The death of Panayi
Roderick Morton analyses an important Court of Appeal ruling for planning enforcement lawyers in relation to confiscation cases.
The rather unhelpful case of R v Panayi [2019] EWCA Crim 413 concerned a POCA confiscation application made by a council which successfully prosecuted a planning offender for non-compliance with an enforcement notice. Not unusually, the council had drafted the summons to refer to non-compliance on the single day on which their site visit was undertaken, that being the date on which they had evidence of the offence. The Panayi court said that the benefit confiscated could therefore only be the rental income for that single day.
Since then, a number of cases have nibbled away at Panayi, notably R v Roth and Ceredigion CC v Robinson. The mortal blow seems now to have arrived in the shape of London Borough of Barnet v Kamyab [2021] EWCA Crim 543 .
Mr Kamyab converted a 5 bedroom house to 9 flats. An enforcement notice was issued and upheld on appeal. A compliance visit in 2014 established that there had been no compliance. Mr Kamyab was duly prosecuted and convicted in February 2015. His appeal was dismissed and the case went to the Crown Court for confiscation. The summons alleged failure to comply “on or before 4 February 2014” (Payani was “on or about”). Mr Kamyab relied on Panayi and offered £58 confiscation. The Crown Court judge agreed albeit perhaps reluctantly. The matter was referred to the Court of Appeal.
The Court of Appeal followed R v Roth. As worded, the summons in Kamyab was not a single day offence, it decided. Moreover, it was the very nature of the s179 TCPA 1990 offence that it was a single offence committed over a period. It would therefore take a lot to conclude it was a single day offence, almost no matter how it was worded.
The Court was asked to say that Panayi was now bad law. They stopped short of doing so but noted:
“We certainly agree that, where it can be distinguished, as in Roth and the present case, it should not be applied. A decision on whether it is rightly decided but confined to its own facts, or decided per incuriam by reason of the apparent absence of citation of Hodgetts, Ali and s. 8 of POCA, must await a case where it cannot be distinguished. We hope that no such case will arise…”
The court did note, however, that planning enforcement offences should normally be drafted as failure to comply between two specified dates, the first being the date compliance was due and the later one being the date of the summons. This would avoid any issues with confiscation. Planning enforcement lawyers should take note!
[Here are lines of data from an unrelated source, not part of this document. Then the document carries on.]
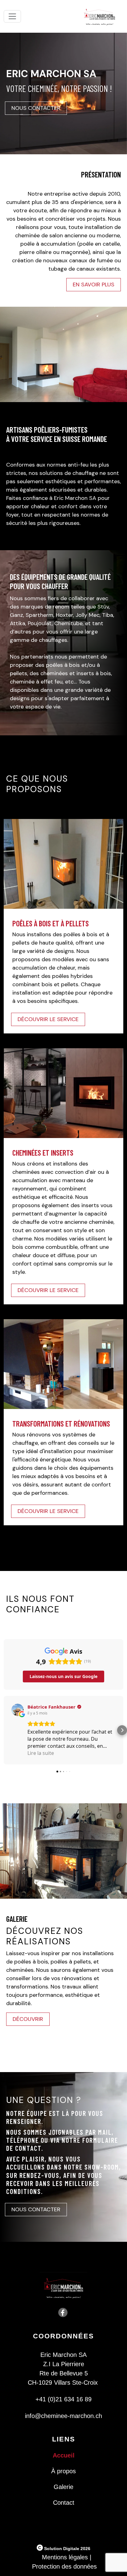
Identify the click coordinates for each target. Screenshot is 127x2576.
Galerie (63, 2486)
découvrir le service (48, 1019)
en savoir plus (93, 284)
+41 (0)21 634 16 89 (63, 2399)
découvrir (28, 2019)
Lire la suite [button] (40, 1753)
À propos (63, 2471)
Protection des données (64, 2566)
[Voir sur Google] (17, 1710)
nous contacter (35, 108)
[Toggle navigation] (12, 16)
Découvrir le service (48, 1290)
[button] (5, 1730)
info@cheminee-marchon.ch (63, 2415)
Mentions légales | (66, 2557)
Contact (63, 2502)
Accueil (64, 2455)
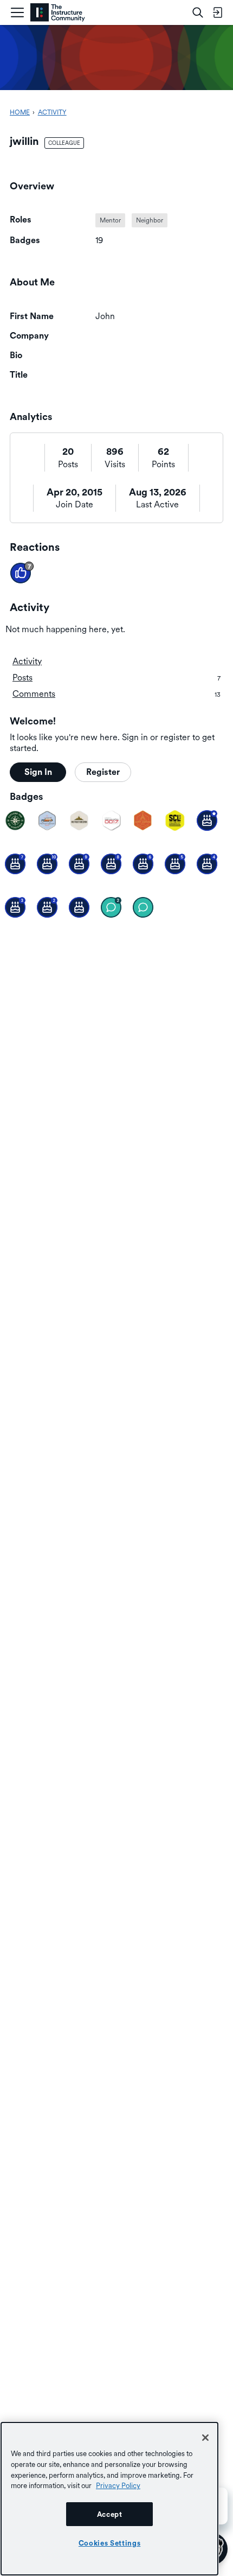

Pity the poor Lords Justices of the Court of Appeal though. Normally, a successful appeal would result in a full decision from the Court of Appeal or, if necessary, the remission of the matter back to the lower courts. The way in which this case had been heard in the Crown Court as a preliminary issue meant that neither of these options was available. It could not be remitted and the Court of Appeal had no information on the benefit received by Mr Kamyab and his available assets to reach a conclusion itself. Normally, the appeal court hears appeals on points of law. These tend to be nicely packaged, with agreed facts, a finite list of issues and well advocated and interesting legal points to think about. Not so here. The Court of Appeal judges were faced with the thought of having to hold a 3-day confiscation hearing themselves, complete with witnesses, dubious information and the kind of minutiae normally weeded out in the lower courts. The thought was deeply unpalatable to them! But it was the only way forward and they agreed “on this one occasion only” making clear that the problem better not recur! As they put it:
“We have said in the clearest terms that disposing of confiscation proceedings on a preliminary issue of law is, as the powers of this court currently stand, a dangerous course and one which we do not expect to see again.”
Roderick Morton is a partner at Ivy Legal.